Before I moved to Philadelphia in late 2003, I didn't know a lot about the City of Brotherly Love. What I did know, intrigued me. As a young child and in high school, I remember family trips to Phoenixville, which often led to a day of sightseeing in the city.
Anyone in their 30s and 40s knows that family vacations weren't what they are now. Christmas in Paris wasn't in store for the upper-middle class who could find deals on Orbitz, it meant you were loaded. For most of us, traveling meant packing up the Family Truckster and checking out a nearby city, or looking for the Worlds Largest Ball of Twine.
I applaud my parents for instilling in me the love of the road trip. To this day, if the destination is within driving distance I stick to the open road, knowing very well that half the excitement is in the journey. And like the fact that a vacation doesn't have to solely rely on its destination, the destination itself doesn't have to solely rely on its attractions.
Trips to New York weren't reserved for a two hour line to the top of the Statue of Liberty, but aimless meanderings through the East Village. And although I'm sure I took more than a few tours of Independence Hall in my childhood, what I remember most about Philadelphia were the street performers, its charming (and sometimes less than charming) side streets, and its never ending supply of antique stores.
In a place as old as this, our shops are more than just boutiques, they're museums in themselves. Before deciding to move here, I remember visiting the outdoor flea markets and South Street's junk shops. A lot of urban newbies might scoff at shops packed with musty furnishings and boxes of unmarked photographs, but these places are time machines. Real history extends beyond Antique Row and the Liberty Bell, and you might have to dig to find it, but the treasures of the past are in the apothecary bottles and bizarre contraptions buried in the boxes and display cases that once lined the streets of Philadelphia.
The Renaissance of urban living, particularly from the upper-middle class, has been both good and bad. Since families fled our cities for the suburbs, they've consistently remained a place for urban pioneers and eccentrics. Perhaps its these eccentrics, and those with an eye for the masked grit that opened the market for our hoarders of history. But with slowed suburbanization and reversed flight, the families that helped clean our streets and make our homes safer, have also led to increased rent and an abundance of suburban creature comforts that have eliminated that market for the strange.
South Street's junk shops are gone. Antique Row found new life with high priced history for those who can afford a "Philadelphia style" with little regard for where their merchandise actually originated. We've fared better than other places. New York and Chicago have been stripped of their hidden historys' soul. Perhaps its our marginally successful Renaissance that has enabled us to retain a bit of grit.
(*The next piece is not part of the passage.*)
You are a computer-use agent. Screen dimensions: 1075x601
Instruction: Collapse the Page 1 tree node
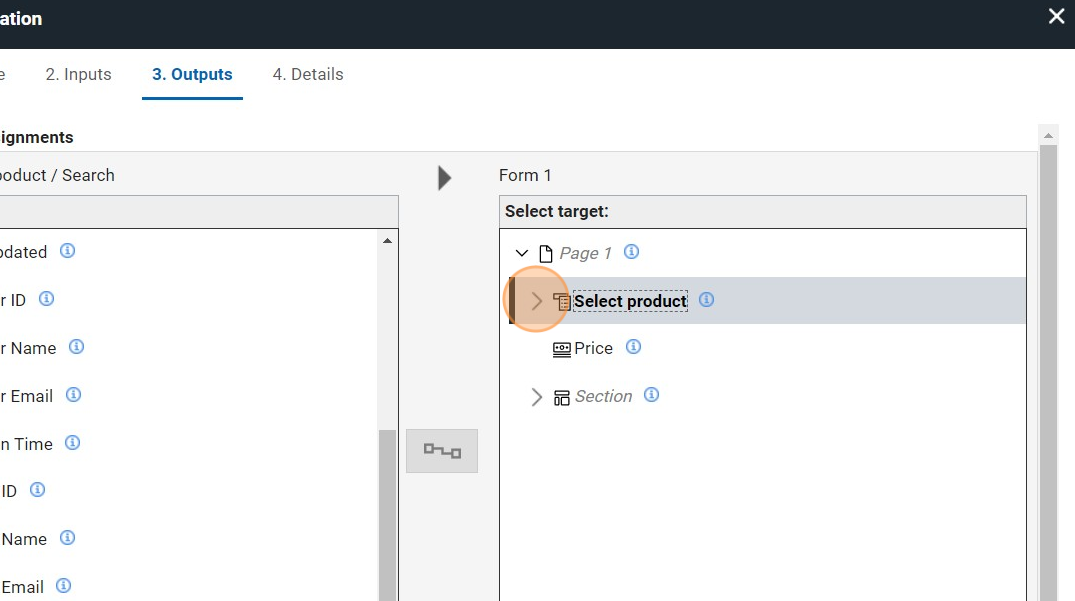[x=522, y=253]
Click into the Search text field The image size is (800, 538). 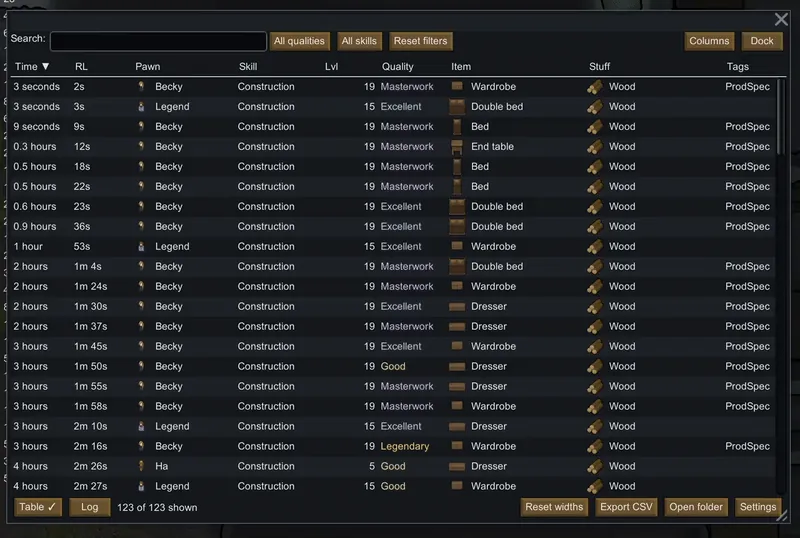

Summer still hosts monthly flea markets, and if you only go occasionally you won't notice that it's always the same stuff. Old City, while it is arguably our most gentrified section of Center City, is still home to a few warehouses filled with architectural relics, both affordable and not. South Street still has one amazing shop fit for a Stephen King novel. Filled with lamps, clocks, and chandeliers, when you walk through the store, no matter which way you look, you always feel alone. A converted Synagogue just below South Street has found a market amongst the hipsters looking for vintage duds and furnishings.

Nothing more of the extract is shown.